Historically, employers were allowed to take credit for future investment returns that had not yet been earned, meaning that finance directors and investors did not properly recognize the future costs that were building up. It almost seemed as if pension funds were used by company management as a kind of ‘financial toy’, as if pensions were not really a ‘proper’ liability. For years, companies continued making pension promises to their workforce, but were not putting in the money to fund them. Quite simply, employers and trustees were relying on future equity returns to be high enough to pay these pensions in the long-term and actuarial and accounting standards allowed them to do so. There is no economic rationale for this – it really was a fools’ paradise.
Once the current FRS17/IAS19 accounting standards came in a few years ago there was enormous criticism of the use of a corporate bond discount rate to value the liabilities. But the fact that accounting standards started to use mark to market valuations is not the problem. The problem is that pension accounting was previously so opaque that pension obligations were not taken seriously as a ‘real’ liability and not enough money was being put aside to meet the future costs.
The ASB is correct to highlight the need to recognize the funding position of schemes as accurately as possible in future. Even the current pension accounting standards with a ‘double A’ bond discount rate are not robust enough. Schemes with a so-called ‘surplus’ on FRS17/IAS19 measures still contain much less money than is actually required to pay the pension liabilities that have accrued to date. This lulls employers and scheme members into a false sense of security.
The particular problem with final salary pension schemes is that they are not just another liability, like a bank loan or rental payments – they have members’ lives attached to them. Receipt of a company pension often makes the difference between a ‘decent’ retirement and an old age in penury. If the money is not put in to pay the pensions, then there will be serious consequences some time down the line.
The bottom line is that final salary pension schemes are a hugely expensive, open-ended commitment by employers to pay a promised level of pension to former workers, for as long as they live. Employers do not know how much this will cost, but have signed a blank cheque to keep on paying, often with yearly increases, for the indefinite future. This applies to public sector pensions too, except that many of these schemes have not even built up any fund to pay from in future!

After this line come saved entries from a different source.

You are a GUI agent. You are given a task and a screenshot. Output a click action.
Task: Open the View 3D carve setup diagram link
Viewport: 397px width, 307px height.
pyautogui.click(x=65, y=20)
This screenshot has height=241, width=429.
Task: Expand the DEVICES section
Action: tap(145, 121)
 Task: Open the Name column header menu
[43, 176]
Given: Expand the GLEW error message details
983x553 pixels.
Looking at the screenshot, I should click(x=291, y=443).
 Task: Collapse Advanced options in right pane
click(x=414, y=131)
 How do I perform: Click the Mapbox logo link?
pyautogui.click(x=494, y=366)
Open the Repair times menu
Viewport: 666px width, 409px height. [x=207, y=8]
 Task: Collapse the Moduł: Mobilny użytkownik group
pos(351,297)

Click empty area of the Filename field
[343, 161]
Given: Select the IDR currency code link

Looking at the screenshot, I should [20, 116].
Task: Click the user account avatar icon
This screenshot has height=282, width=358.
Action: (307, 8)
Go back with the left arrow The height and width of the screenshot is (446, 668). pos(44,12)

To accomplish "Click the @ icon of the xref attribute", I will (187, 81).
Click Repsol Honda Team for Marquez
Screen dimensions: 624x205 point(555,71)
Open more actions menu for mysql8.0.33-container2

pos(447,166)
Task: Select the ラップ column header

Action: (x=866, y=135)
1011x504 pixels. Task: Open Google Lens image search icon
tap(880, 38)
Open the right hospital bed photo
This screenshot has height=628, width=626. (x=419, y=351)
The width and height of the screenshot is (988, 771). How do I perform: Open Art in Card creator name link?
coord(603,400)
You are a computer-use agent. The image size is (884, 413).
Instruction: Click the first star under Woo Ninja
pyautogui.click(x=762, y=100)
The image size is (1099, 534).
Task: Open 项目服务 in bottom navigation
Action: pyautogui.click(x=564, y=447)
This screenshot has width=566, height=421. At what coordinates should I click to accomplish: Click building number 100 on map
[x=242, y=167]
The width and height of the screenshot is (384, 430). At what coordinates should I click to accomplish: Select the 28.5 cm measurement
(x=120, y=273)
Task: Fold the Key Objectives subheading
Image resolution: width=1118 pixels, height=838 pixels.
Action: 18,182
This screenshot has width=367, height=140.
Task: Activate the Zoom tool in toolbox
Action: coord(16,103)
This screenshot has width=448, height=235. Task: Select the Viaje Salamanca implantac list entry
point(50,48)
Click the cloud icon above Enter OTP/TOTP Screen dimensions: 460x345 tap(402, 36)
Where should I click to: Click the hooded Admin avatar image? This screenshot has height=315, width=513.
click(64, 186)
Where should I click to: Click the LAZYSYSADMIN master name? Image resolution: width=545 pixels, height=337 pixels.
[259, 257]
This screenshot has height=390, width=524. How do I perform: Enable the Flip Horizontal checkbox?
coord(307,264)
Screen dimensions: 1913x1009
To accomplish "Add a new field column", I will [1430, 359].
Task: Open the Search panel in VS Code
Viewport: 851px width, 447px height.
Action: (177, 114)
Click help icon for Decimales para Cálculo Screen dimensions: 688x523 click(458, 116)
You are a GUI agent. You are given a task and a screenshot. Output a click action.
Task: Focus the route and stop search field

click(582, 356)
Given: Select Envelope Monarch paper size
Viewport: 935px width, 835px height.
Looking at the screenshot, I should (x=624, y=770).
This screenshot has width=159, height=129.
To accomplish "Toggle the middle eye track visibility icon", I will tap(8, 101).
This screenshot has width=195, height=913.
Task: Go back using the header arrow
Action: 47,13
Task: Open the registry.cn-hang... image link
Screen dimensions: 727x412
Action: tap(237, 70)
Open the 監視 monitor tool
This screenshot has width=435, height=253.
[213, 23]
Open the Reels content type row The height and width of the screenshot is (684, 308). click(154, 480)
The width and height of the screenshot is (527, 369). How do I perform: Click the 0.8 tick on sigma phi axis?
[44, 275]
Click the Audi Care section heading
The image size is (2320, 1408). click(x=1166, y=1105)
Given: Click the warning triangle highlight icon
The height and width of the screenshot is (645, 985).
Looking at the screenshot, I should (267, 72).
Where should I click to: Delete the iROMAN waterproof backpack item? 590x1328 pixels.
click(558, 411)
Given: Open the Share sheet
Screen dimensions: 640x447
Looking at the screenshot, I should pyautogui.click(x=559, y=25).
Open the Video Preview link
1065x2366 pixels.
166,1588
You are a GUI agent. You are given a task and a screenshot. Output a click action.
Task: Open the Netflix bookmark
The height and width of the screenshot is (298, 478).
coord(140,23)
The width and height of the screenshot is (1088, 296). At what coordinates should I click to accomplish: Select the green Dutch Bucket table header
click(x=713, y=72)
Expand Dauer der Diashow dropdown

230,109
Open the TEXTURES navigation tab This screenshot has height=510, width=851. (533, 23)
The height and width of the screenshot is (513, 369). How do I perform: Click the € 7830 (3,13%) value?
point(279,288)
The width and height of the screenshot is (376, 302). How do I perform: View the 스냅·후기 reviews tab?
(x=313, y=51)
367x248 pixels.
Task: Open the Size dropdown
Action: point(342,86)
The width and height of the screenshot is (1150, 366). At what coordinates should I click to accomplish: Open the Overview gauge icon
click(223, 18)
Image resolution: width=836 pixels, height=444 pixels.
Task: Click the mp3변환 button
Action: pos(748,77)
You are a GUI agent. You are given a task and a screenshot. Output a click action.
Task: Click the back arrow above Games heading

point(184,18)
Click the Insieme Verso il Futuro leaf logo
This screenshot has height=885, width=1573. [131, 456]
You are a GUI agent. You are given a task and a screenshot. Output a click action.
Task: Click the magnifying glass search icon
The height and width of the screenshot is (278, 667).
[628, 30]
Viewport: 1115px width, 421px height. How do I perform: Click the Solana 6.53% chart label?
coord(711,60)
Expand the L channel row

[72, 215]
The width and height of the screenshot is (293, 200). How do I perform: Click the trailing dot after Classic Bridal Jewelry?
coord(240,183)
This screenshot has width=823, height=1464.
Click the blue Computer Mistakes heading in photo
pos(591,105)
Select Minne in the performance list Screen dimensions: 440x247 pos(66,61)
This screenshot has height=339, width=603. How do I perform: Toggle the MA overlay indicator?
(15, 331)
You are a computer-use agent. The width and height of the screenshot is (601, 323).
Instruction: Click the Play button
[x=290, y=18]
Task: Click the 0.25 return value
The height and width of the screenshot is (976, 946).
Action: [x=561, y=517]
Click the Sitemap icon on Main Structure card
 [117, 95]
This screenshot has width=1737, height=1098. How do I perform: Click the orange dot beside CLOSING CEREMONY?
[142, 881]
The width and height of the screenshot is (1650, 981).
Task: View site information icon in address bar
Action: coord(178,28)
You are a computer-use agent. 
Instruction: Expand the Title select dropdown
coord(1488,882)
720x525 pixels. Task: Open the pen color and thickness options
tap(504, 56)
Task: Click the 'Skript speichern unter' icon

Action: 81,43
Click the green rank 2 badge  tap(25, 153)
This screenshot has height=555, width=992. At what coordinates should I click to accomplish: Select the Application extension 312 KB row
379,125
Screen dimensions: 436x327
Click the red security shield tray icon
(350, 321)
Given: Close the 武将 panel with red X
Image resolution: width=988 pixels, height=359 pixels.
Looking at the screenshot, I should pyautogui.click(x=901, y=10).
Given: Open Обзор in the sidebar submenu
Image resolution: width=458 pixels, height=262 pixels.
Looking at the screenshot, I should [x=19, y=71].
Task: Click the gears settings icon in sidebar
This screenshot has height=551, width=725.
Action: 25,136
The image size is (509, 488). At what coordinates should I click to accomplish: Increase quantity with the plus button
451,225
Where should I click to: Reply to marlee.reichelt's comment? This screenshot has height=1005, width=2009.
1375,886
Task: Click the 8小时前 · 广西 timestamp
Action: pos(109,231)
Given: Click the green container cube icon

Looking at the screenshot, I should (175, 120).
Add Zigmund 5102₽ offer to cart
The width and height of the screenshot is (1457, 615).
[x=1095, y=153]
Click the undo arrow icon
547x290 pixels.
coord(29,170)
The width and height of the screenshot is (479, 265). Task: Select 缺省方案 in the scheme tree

The traditional employer thinking (or lack of it) on pensions accounting has now been exposed to the chill winds of modern reality. Defined benefit pensions are a significant burden for today’s employers. No doubt many will argue that more stringent accounting valuation standards will hasten the demise of final salary schemes. But if they are unaffordable, why keep pretending the costs can be met in the future? UK final salary pension schemes saddle employers with huge additional labour costs (well over 20% of current salary and well over 30% in public sector schemes) which can damage competitiveness and profits. But it is not just the level of cost, it is also the uncertainty of the cost which probably makes final salary pensions so troublesome to modern-day capitalism. Increasing longevity, falling interest rates and uncertain investment returns make it impossible to budget properly for future pension expenses.
Employers and shareholders – as well as taxpayers for public sector schemes – must recognize the true implications of these commitments. This is long overdue and I think it is commendable that the ASB is tackling the problem head-on, despite the likely criticism it will generate.